What is your prediction for one area of meetings or hospitality for 2017?

If the new U.S. President and his Administration make it more difficult for people who are Muslim or who reside in Muslim-majority countries to come to the United States, meetings—scientific and medical meetings in particular—will suffer the lack of broad input leading to a loss of research and solutions to serious problems. Just as the cutback in the ability of U.S. scientists and others to attend conferences when the scandals about meetings hit, a ban on those who can attend conferences will hurt us all.

Of course, the cutback on U.S. government meetings is likely to remain in the wake of budget considerations and the President-elect (or President, depending on when you are reading this) calling for agencies to shut down and people to be laid off.

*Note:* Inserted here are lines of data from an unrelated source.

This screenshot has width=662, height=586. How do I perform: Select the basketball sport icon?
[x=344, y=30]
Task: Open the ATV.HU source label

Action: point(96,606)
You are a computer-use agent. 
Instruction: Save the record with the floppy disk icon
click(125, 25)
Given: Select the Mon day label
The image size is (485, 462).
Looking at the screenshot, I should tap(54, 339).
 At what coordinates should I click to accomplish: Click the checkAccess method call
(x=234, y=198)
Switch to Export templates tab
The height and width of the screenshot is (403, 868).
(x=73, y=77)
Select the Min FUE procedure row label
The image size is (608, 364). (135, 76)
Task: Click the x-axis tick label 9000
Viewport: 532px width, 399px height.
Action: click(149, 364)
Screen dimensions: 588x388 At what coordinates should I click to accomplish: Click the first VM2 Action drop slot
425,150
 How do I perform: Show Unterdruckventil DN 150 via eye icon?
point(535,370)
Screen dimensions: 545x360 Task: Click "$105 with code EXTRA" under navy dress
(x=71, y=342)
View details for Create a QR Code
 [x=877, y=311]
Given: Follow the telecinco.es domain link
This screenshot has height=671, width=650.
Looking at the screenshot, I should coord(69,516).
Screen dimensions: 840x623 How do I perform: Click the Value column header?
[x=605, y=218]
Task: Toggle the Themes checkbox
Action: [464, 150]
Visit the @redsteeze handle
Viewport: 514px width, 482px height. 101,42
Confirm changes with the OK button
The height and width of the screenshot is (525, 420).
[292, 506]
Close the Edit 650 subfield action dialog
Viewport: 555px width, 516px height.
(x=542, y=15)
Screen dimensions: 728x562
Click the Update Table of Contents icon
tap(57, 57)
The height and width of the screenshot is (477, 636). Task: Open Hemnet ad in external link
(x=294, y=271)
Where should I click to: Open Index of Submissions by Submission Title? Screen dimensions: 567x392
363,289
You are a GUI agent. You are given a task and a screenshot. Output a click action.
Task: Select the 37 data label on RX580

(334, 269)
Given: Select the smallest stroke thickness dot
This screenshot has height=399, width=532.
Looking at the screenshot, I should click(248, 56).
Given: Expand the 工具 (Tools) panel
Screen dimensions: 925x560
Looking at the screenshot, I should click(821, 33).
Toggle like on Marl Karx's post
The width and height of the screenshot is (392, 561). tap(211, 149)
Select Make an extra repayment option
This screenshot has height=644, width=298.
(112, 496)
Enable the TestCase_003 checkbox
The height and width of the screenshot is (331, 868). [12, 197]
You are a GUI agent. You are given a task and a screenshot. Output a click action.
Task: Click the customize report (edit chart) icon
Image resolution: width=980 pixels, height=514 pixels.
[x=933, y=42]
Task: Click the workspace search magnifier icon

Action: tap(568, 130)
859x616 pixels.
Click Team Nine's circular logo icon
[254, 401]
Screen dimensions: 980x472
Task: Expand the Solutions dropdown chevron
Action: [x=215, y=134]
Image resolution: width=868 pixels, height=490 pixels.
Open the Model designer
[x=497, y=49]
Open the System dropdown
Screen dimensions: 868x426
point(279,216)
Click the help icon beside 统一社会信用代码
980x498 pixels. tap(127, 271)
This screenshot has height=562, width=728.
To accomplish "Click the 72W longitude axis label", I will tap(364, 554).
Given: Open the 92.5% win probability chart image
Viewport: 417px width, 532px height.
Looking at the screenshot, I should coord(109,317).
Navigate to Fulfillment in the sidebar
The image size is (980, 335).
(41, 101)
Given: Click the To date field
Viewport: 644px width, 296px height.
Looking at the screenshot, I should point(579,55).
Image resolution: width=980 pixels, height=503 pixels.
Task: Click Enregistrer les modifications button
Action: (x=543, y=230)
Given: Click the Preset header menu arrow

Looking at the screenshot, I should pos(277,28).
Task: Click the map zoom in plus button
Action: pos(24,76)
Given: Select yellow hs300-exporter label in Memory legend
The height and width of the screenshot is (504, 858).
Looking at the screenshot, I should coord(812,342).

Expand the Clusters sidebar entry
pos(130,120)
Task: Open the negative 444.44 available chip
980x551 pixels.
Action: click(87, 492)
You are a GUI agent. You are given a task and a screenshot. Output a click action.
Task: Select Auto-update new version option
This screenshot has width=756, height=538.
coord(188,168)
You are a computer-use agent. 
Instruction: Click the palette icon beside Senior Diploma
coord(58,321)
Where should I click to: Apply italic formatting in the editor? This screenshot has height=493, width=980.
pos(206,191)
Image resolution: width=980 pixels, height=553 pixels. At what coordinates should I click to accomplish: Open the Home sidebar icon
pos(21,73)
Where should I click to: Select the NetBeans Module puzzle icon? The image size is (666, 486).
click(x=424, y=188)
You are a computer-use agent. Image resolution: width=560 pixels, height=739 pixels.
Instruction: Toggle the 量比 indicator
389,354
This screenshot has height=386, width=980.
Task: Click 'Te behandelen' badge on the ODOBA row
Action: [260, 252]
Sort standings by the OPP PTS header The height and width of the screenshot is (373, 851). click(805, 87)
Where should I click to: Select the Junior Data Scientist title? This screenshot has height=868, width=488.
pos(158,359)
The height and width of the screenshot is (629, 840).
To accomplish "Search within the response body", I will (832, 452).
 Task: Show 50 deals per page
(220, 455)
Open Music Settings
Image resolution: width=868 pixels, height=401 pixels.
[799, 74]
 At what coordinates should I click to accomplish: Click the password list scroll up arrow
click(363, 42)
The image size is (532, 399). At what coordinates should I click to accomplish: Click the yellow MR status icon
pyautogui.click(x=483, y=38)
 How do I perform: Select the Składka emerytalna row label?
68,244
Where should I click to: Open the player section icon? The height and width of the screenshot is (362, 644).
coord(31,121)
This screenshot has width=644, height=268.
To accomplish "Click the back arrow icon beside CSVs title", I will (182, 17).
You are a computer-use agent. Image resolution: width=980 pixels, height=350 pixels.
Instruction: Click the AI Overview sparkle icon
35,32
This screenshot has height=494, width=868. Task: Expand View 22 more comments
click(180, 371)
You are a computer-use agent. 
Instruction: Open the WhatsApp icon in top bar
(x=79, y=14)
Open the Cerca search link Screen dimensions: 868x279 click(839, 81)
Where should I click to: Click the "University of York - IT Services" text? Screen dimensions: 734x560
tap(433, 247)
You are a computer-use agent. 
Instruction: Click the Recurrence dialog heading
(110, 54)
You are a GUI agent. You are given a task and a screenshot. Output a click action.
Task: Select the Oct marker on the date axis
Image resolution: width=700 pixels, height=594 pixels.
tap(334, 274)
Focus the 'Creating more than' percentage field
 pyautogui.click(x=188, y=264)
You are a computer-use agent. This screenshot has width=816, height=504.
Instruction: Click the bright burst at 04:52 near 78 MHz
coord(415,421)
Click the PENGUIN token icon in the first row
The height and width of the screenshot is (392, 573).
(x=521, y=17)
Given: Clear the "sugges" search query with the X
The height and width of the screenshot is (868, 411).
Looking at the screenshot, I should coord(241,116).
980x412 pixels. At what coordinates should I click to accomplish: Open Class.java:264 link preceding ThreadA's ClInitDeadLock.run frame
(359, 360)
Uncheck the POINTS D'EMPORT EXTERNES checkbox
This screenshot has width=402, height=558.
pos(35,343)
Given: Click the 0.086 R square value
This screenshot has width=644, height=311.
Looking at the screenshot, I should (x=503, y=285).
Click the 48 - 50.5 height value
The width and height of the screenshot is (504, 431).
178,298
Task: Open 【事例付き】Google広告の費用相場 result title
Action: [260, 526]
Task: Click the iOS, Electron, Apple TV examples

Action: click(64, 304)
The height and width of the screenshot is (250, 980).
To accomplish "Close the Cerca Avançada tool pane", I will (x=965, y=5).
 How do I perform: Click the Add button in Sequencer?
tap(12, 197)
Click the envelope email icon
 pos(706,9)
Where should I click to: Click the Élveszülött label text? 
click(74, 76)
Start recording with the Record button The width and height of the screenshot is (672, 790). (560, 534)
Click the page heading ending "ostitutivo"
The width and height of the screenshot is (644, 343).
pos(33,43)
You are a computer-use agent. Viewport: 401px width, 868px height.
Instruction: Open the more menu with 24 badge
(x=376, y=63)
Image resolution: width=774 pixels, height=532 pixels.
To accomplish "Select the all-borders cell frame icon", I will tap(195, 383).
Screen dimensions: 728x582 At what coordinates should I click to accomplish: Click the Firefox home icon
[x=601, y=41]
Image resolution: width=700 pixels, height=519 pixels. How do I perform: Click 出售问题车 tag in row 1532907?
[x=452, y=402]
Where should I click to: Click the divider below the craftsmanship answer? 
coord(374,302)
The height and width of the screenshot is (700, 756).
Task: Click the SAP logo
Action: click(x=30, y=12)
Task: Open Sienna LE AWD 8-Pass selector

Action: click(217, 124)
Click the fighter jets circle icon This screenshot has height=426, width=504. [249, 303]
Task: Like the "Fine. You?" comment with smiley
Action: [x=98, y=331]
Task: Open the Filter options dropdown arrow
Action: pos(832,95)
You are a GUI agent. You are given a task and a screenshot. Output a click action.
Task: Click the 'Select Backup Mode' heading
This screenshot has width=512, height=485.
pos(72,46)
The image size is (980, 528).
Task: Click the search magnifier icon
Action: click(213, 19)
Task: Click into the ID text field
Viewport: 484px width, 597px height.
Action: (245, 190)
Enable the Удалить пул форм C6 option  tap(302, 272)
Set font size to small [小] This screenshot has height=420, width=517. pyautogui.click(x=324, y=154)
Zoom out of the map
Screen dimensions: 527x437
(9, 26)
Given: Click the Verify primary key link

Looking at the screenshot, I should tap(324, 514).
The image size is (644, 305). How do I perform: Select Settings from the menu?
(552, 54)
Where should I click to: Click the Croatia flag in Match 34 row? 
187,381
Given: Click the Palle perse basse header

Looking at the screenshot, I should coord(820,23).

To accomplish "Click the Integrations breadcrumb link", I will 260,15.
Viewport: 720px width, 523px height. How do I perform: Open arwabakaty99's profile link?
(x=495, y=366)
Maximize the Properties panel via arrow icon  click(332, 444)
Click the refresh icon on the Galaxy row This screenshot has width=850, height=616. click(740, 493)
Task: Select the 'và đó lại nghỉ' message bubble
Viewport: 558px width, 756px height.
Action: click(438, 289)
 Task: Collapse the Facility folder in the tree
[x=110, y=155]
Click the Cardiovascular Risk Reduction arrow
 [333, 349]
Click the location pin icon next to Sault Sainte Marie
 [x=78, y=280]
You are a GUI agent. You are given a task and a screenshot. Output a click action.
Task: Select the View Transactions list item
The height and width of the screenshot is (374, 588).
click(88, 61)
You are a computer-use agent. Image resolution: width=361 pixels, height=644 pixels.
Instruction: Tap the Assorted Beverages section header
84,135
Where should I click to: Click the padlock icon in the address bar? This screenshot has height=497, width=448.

I can only imagine more U.S. government meetings being hit. Not good for any of us! But then perhaps it won’t happen if we speak up about the impact it has on people and business.

Most of all, I will try to write about things that stimulate conversation and thought and hope you will provide input so I know what you need/want to make our industry better.

On a personal note: at the end of this year, two people important to me died: one, an association stalwart, Ed Able, once CEO of the American Association of Museums, and the other, the young husband and father of a meeting planning friend and colleague, Shira Kundinger. Other friends suffered cancer and other illnesses and were hospitalized. And we observe at the first of the year the yahrzeits (death anniversaries) of dear friends and colleagues, Laurie Meyer and Stan Aaronson.

I thus wish each of you a healthy and safe new year.

May you find purpose to act on what’s important to you, may you find a way to be inclusive in your actions and thoughts, and may you help make the world a better place.